Cassatie over vergoeding immateriële schade bij overschrijding redelijke termijn in belastingzaken

In deze zaak heeft de Hoge Raad op 16 september 2022 uitspraak gedaan in een cassatieprocedure die was ingesteld door [X] B.V. tegen de Staatssecretaris van Financiën. De zaak betreft een beroep in cassatie tegen een uitspraak van het Gerechtshof Arnhem-Leeuwarden van 2 maart 2021, waarin het Hof oordeelde dat de redelijke termijn voor de beslechting van het geschil in hoger beroep was overschreden. Echter, het Hof weigerde een vergoeding van immateriële schade toe te kennen aan belanghebbende, omdat deze geen verzoek had ingediend om schadevergoeding in hoger beroep. De Hoge Raad heeft de vraag behandeld of een verzoek om schadevergoeding noodzakelijk is, ook al de redelijke termijn is overschreden.
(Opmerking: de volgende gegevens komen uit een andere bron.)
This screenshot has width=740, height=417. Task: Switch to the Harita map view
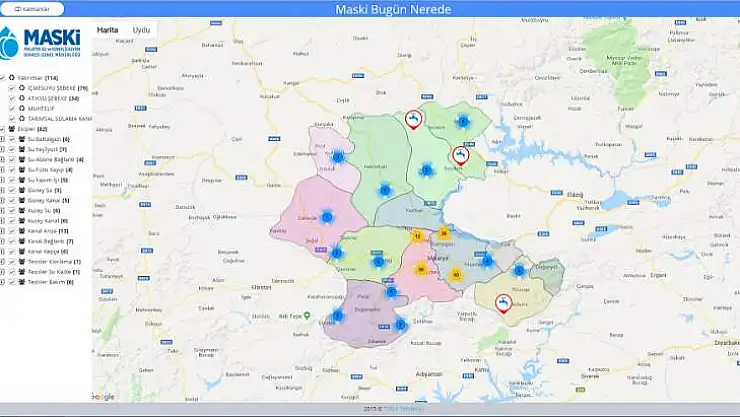pos(107,31)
De Hoge Raad oordeelde dat, hoewel de redelijke termijn voor de behandeling van belastinggeschillen is overschreden, het Hof terecht heeft geoordeeld dat er geen grond is voor het toekennen van immateriële schadevergoeding, omdat belanghebbende niet tijdig een verzoek heeft ingediend. De Hoge Raad verduidelijkte dat het recht op schadevergoeding voor immateriële schade bij overschrijding van de redelijke termijn niet automatisch voortvloeit uit artikel 47 van het Handvest van de grondrechten van de Europese Unie. Dit artikel vereist dat een verzoek om schadevergoeding wordt ingediend bij de rechter die de termijn heeft overschreden.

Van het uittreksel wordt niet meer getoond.